──────── Data under study
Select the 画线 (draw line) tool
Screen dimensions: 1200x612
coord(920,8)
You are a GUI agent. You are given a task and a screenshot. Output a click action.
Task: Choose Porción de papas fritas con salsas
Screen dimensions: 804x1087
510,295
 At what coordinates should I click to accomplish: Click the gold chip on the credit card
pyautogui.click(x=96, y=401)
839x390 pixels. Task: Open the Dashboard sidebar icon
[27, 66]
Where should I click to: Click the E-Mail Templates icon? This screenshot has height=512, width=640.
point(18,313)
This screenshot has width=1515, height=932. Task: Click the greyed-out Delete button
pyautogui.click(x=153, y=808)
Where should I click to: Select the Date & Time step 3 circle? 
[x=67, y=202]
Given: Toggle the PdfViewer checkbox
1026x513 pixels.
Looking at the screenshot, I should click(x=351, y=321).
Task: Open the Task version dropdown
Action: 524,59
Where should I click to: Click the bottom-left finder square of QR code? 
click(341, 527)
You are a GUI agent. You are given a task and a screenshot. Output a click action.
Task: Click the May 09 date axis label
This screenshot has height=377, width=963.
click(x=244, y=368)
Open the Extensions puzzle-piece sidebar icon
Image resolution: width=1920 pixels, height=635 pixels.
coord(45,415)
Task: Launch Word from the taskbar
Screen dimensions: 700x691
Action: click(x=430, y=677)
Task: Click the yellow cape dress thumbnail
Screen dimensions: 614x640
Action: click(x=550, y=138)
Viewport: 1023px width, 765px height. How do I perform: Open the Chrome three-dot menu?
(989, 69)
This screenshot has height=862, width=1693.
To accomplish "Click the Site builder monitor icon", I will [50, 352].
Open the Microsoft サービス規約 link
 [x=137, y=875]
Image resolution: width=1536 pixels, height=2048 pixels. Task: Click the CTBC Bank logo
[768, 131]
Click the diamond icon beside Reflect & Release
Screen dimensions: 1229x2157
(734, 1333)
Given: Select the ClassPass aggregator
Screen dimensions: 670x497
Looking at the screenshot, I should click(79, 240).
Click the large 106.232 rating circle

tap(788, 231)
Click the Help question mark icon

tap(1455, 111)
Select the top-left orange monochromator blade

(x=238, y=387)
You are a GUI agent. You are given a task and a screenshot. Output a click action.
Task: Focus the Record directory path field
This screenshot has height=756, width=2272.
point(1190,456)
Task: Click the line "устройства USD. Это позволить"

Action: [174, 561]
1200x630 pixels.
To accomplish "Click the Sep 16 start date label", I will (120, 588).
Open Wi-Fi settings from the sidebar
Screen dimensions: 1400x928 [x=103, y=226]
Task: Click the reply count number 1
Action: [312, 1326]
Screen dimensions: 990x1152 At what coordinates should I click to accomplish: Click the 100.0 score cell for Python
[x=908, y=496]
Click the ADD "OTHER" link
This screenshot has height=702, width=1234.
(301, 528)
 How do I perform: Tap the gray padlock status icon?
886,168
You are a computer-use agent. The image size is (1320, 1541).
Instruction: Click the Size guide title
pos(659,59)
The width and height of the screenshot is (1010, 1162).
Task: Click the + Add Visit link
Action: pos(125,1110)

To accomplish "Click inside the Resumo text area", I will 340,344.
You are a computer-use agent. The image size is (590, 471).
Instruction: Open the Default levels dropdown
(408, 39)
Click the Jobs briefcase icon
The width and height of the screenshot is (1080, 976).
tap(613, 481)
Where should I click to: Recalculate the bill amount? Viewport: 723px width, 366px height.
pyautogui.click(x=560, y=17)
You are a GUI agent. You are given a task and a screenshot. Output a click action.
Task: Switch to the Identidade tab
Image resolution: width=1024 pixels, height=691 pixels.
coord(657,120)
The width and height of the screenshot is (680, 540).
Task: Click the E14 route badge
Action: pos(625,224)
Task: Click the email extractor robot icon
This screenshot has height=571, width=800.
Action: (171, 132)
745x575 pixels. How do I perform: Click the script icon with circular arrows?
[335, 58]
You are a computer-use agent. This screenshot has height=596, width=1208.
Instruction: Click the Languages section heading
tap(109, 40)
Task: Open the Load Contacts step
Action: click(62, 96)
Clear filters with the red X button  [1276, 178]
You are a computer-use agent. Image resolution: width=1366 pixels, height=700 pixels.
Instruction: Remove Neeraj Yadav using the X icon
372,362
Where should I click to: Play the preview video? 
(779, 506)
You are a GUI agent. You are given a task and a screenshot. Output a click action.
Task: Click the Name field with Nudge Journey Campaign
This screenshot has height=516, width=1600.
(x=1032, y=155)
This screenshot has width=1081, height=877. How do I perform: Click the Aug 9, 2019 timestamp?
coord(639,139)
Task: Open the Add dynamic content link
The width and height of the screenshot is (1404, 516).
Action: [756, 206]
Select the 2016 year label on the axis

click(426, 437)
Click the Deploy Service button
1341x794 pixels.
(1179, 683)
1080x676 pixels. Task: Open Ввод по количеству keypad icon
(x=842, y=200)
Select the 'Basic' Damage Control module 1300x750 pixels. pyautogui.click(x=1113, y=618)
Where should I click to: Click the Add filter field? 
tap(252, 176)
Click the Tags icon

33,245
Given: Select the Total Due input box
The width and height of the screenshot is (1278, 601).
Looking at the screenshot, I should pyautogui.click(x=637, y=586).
────────────────
▶ **Task requirements**
In the listing above, locate the line containing "Click the Jobs briefcase icon" and the line containing "Task: Switch to the Identidade tab". Extract those two lines and every line between them, exactly as written, and only those.

▶ **Output for this exercise**
Click the Jobs briefcase icon
The width and height of the screenshot is (1080, 976).
tap(613, 481)
Where should I click to: Recalculate the bill amount? Viewport: 723px width, 366px height.
pyautogui.click(x=560, y=17)
You are a GUI agent. You are given a task and a screenshot. Output a click action.
Task: Switch to the Identidade tab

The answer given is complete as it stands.